> Your instructions: Using the records below, find how many lines hold the word "computer" and reply with only that number.

> Provided records:
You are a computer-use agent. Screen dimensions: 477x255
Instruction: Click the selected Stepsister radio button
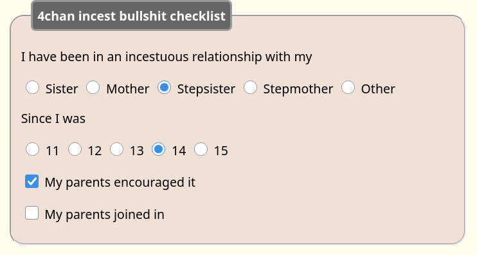click(165, 88)
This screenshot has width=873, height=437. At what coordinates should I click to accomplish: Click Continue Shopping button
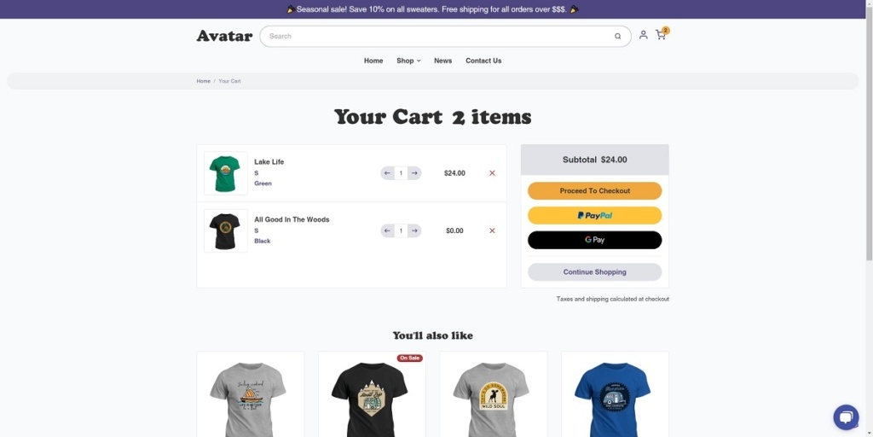tap(594, 272)
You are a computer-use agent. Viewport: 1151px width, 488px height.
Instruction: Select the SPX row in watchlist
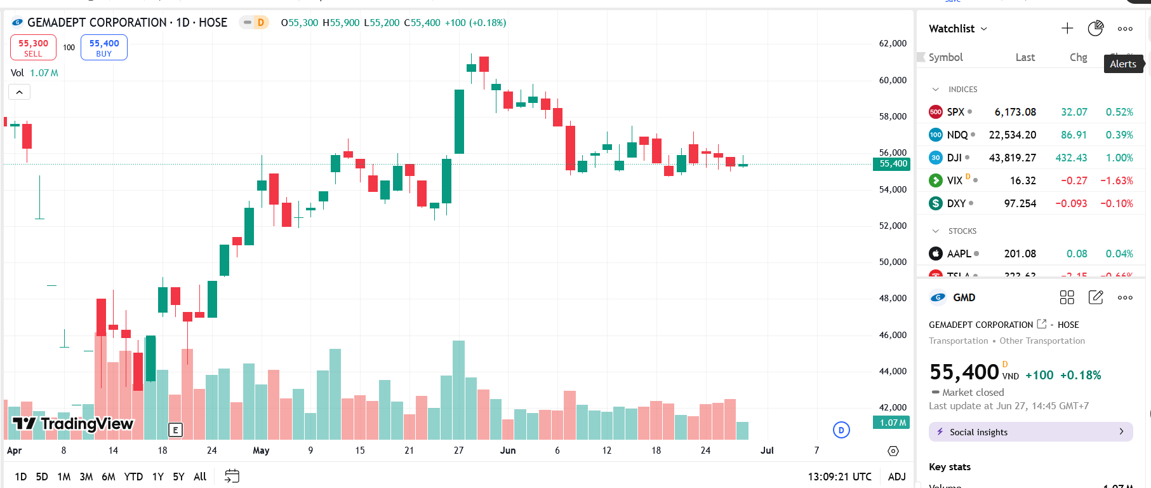1030,112
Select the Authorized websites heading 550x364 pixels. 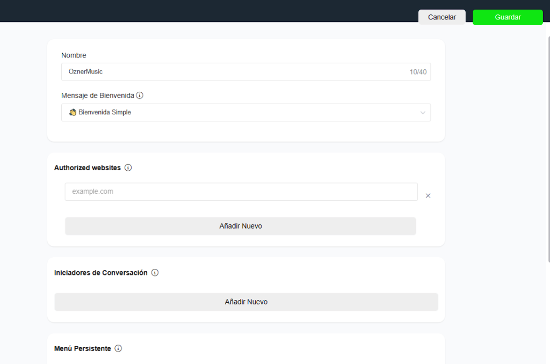(x=88, y=168)
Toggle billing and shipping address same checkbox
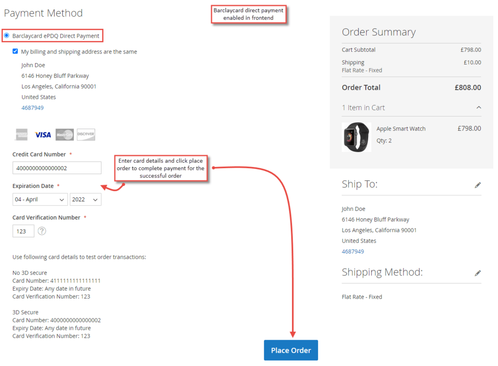Screen dimensions: 498x366 pos(15,51)
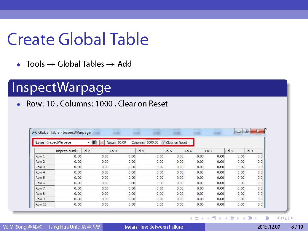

> Expected answer: 2